Sometimes disputes arise regarding the use of an easement. While an easement carries with it, by implication, the right to do what is reasonably necessary for the full enjoyment of the easement, the easement is restricted to the purposes for which it was granted. Sinclair v. Clay Elec. Co-op, Inc., 584 So. 2d 1065, 1066 (Fla. 5th DCA 1991). For example, in one case, the Florida Supreme Court held that an easement for drainage could not later be used for installation of large-scale irrigation equipment. Crutchfield v. F.A. Sebring Realty Co., 69 So. 2d 328, 330 (Fla. 1954) (stating the rule that “all easements, whether acquired by user, express grant, dedication, or by implication from the circumstances of a particular transaction, that the burden of a right of way upon the servient estate must not be increased to any greater extent than reasonably necessary and contemplated at the time of initial acquisition”).
Further, while the property owner whose property is subject to the easement retains the right to use the land in any manner not inconsistent with the easement, the property owner cannot unreasonably interfere with the rights of the easement holder.

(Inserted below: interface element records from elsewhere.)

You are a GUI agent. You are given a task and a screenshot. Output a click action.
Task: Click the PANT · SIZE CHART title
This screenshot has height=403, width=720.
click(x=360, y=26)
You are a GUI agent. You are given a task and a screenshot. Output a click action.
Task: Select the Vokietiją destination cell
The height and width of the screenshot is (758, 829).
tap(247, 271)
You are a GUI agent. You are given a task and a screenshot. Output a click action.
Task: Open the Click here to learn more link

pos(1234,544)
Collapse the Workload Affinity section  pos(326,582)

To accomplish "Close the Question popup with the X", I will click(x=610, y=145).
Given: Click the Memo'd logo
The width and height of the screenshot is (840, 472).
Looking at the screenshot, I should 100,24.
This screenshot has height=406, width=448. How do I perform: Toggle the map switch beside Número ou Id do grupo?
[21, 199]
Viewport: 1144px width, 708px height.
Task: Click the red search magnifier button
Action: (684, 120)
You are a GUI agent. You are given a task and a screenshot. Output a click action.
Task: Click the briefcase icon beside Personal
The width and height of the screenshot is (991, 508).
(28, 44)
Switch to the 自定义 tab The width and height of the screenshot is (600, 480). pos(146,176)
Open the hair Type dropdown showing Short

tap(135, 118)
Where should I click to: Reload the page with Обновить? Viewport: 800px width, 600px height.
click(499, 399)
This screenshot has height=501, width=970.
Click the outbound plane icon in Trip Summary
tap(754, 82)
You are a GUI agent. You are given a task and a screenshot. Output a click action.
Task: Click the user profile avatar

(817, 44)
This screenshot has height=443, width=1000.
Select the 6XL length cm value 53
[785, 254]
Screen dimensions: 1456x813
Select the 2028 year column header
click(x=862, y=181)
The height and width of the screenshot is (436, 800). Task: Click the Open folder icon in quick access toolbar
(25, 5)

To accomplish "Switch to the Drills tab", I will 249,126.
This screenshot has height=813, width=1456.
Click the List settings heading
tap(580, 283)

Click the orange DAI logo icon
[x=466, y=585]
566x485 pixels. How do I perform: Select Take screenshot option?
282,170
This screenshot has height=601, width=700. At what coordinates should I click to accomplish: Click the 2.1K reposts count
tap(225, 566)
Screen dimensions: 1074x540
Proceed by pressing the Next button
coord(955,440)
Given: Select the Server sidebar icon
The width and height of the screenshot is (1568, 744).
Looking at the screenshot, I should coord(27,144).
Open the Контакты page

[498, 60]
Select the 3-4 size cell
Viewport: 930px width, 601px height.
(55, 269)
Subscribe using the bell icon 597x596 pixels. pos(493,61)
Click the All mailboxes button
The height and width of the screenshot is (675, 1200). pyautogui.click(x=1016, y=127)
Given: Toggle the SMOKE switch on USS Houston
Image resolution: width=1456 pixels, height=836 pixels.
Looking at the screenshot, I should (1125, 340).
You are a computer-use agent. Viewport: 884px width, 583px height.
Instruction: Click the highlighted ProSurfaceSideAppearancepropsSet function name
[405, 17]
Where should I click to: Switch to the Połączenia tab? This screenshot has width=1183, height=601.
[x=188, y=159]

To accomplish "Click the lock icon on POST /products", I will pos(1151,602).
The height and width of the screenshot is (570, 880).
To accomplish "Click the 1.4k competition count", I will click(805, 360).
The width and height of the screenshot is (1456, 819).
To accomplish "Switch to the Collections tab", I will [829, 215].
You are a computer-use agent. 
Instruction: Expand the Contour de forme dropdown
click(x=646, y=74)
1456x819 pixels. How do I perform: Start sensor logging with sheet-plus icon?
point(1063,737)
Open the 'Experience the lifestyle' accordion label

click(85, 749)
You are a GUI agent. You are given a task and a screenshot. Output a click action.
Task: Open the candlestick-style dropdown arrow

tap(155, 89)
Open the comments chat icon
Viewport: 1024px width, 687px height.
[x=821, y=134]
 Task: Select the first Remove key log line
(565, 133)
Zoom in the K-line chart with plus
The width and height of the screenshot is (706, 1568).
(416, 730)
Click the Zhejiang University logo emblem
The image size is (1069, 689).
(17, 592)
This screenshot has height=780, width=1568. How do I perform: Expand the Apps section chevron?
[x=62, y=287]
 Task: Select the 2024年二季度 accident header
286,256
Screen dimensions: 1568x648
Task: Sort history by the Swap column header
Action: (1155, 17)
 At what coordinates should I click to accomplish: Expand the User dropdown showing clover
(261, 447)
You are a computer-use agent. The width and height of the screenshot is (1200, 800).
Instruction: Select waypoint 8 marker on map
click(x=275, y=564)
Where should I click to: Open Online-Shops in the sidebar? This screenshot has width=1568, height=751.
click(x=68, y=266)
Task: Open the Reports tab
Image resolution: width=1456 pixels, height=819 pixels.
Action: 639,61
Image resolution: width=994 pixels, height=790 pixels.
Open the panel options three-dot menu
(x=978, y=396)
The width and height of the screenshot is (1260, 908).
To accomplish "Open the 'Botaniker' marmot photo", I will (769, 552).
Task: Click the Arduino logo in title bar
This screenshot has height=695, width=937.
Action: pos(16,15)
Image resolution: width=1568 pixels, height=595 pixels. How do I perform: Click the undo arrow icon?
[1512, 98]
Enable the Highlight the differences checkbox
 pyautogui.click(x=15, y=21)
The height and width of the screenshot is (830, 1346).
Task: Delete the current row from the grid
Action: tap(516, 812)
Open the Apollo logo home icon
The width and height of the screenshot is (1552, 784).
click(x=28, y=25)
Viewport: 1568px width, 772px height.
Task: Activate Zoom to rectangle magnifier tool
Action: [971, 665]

For example, where an express easement provided for fifty feet wide access, the property owner could not install a wall over a portion of the easement, even though the easement holder still had twenty feet for access. See Diefenderfer v. Forest Park Springs, 599 So. 2d 1309, 1313 (Fla. 5th DCA 1992).
Where a dispute regarding an easement cannot be resolved, legal action can be brought to adjudicate the rights of the parties involved. The types of actions that may be able to be brought in court could include actions for injunctive relief to require compliance with the easement or to remove obstructions or take other actions regarding the easement, breach of contract for breach of express easements where damages may be available, declaratory judgment regarding the existence or scope of an easement, or quiet title regarding the existence or non-existence of an easement.